銀行ATMで外貨が引き出せる世界
インフレ率の低下は中銀による利下げの根拠になる。利下げが物価安定につながると主張するエルドアン大統領は7月に金融緩和に慎重なスタンスであった当時の総裁を更迭するなど、中銀への圧力を強めている。政権が物価統計を意図的に改ざんし、中銀による金融緩和を促している可能性も当然否定できない。
リラに対する不信感は一般的な人々にも深く浸透している。イスタンブールの街中を歩けば、米ドルやユーロといった主要通貨を引き出すことが出来るATMが多数設置されていることに気付く(写真)。

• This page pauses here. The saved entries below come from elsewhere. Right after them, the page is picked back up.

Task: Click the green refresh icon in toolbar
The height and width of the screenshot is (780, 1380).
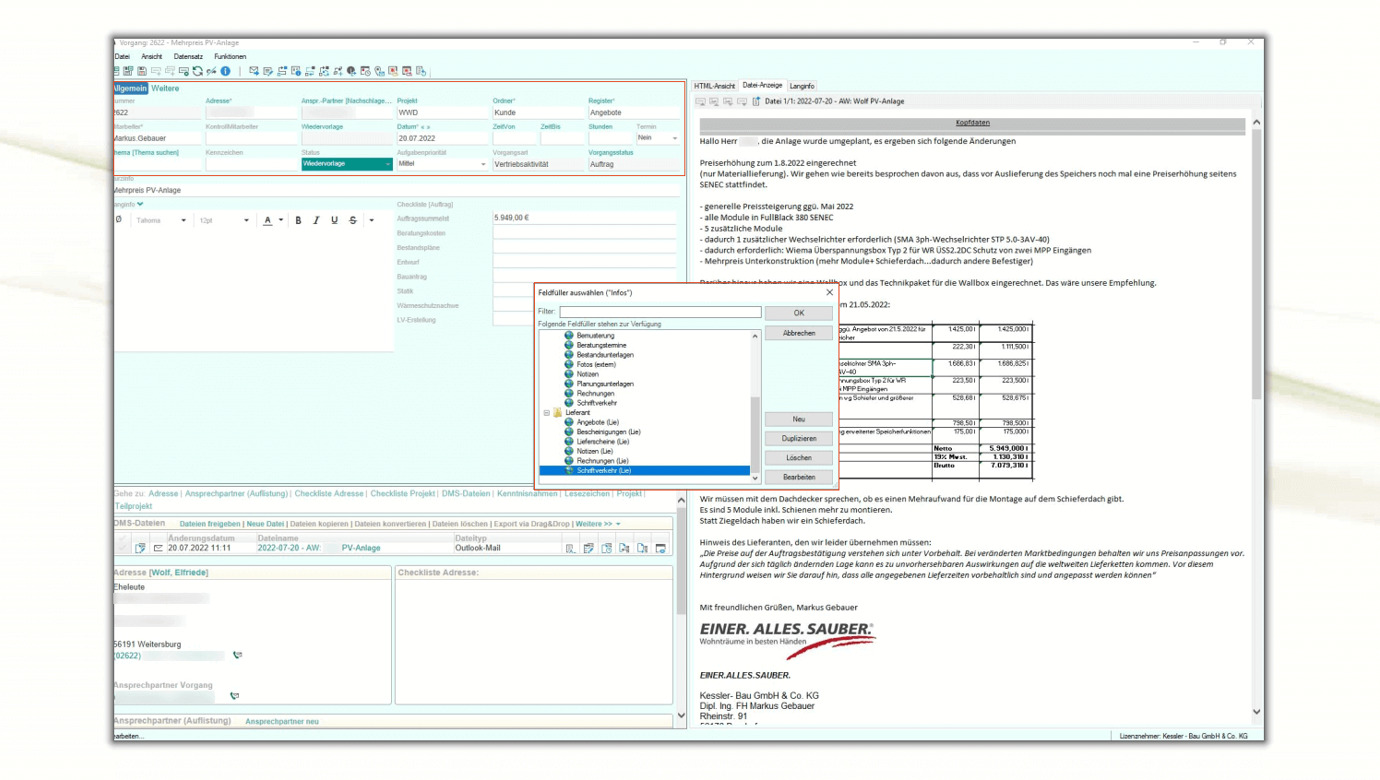Action: pyautogui.click(x=198, y=71)
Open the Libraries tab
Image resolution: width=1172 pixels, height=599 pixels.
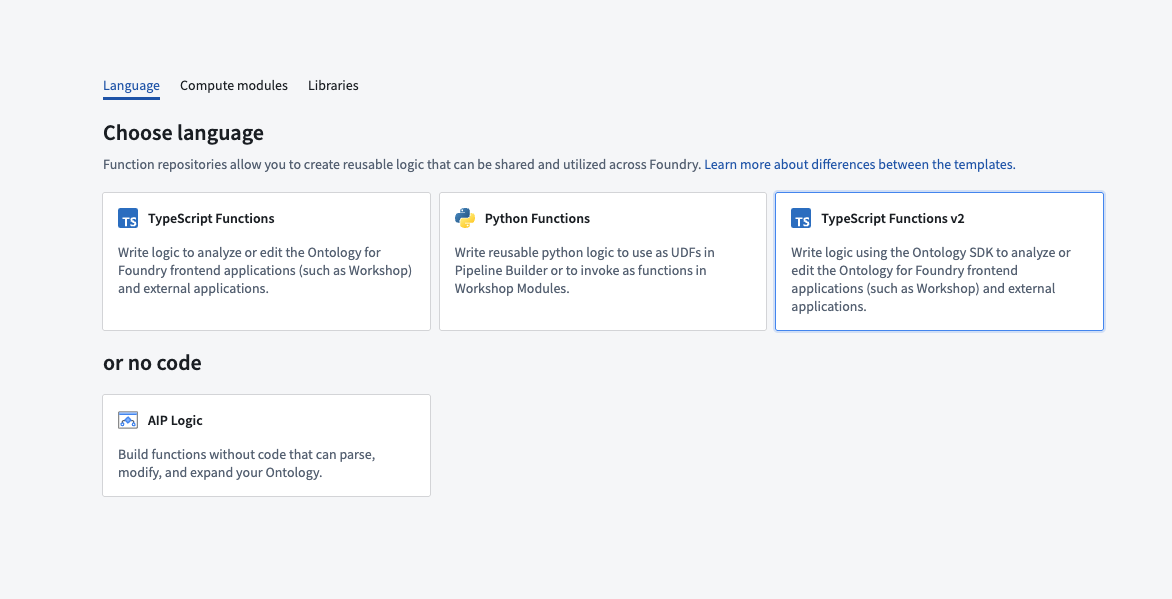(x=333, y=85)
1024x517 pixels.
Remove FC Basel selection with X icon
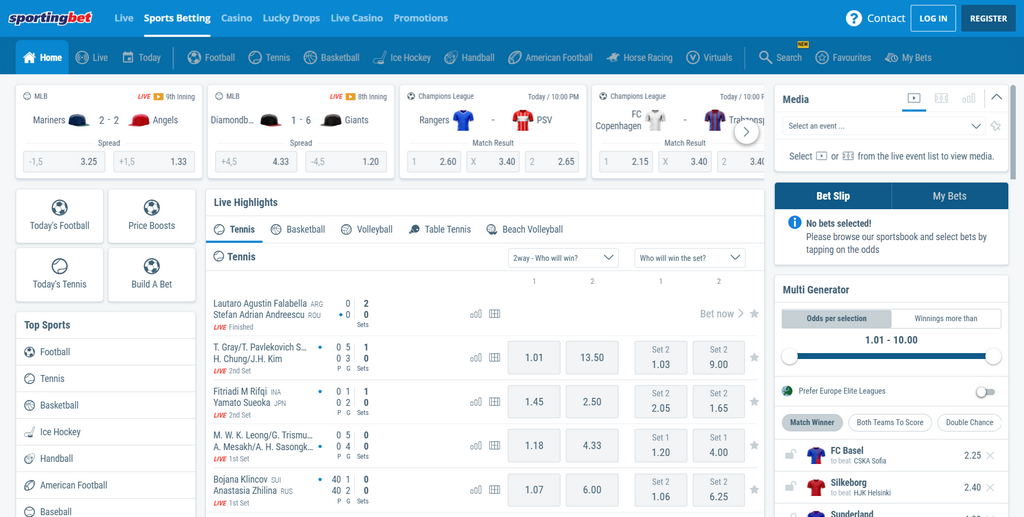[x=990, y=455]
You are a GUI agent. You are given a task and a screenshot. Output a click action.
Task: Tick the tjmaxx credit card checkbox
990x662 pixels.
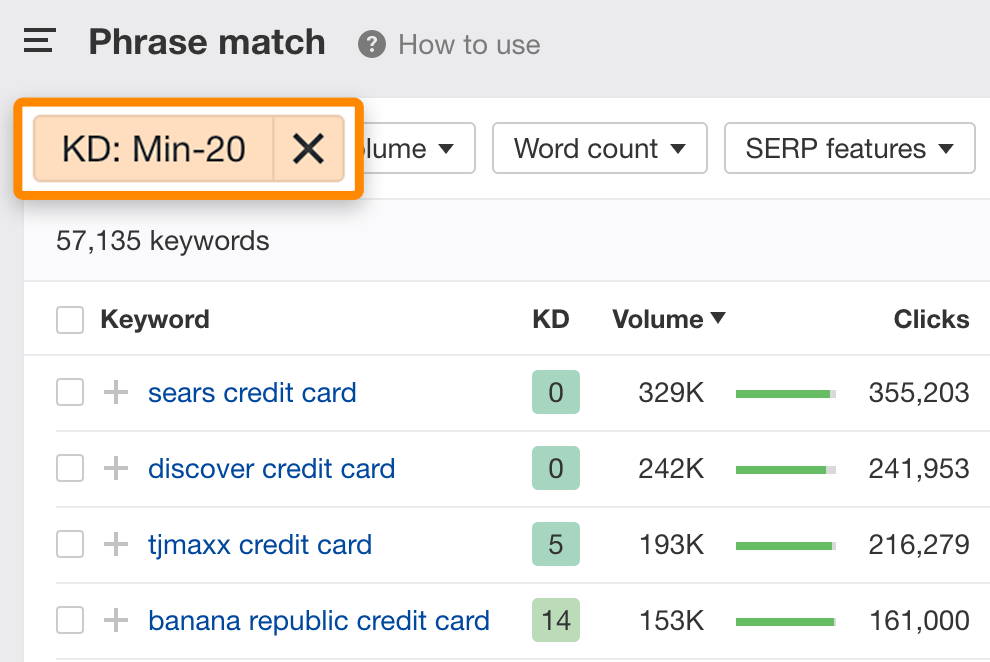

不安定なリラ相場を受けて、銀行もまた市民の外貨ニーズに対応したサービスを提供しているわけだ。
トルコには愛国的な人々が非常に多い。だがリラを信用する人はほとんどおらず、米ドルやユーロ、金などで資産防衛を図る、いわゆる「ドル化」と呼ばれる経済現象が深刻である。これは過去幾度となくトルコが経験してきた通貨危機とハイパーインフレの歴史が人々に刻み込まれた結果を受けて生じた、非常に根深い現象だ。
トルコの金利が高い本質的な理由はここにある。通貨としての信用度が弱いために高い金利が必要となるわけだ。高成長=高金利通貨として日本でもてはやされたトルコリラであるが、高金利である理由はトルコ経済が持つ不安定性にあるということをもう一度認識するべきだろう。
常に暴落するリスクを抱えている
なお今後のトルコ軍の展開や米国の動きいかんでは、リラ安に拍車がかかることになる。米国の2020年の次期大統領選挙が近づけば近づくほど、トランプ大統領は中東政策に躍起になる。シリアやイランとの関係でトルコに対する圧力を強化することも十分考えられる。その時にリラは再び暴落するだろう。有権者の不満解消に躍起なエルドアン政権であるが、通貨不安を自らの手で呼び覚ましている感は否めない。すでにリラはロンドン市場で枯渇しており、取引に厚みが無い。そのため一度売りを浴びせられると、相場の下げが止まらない可能性が高い。
要するにエルドアン政権が続く限り、リラ相場が根本的に上昇する展望など描けないということである。それどころか、エルドアン政権の失政や米国のスタンス次第では、リラは常に暴落するリスクを抱えている。リラが再び大暴落しないか、そして新興国の連鎖的な通貨不安を再燃させないか、今後も動向に注意していきたい。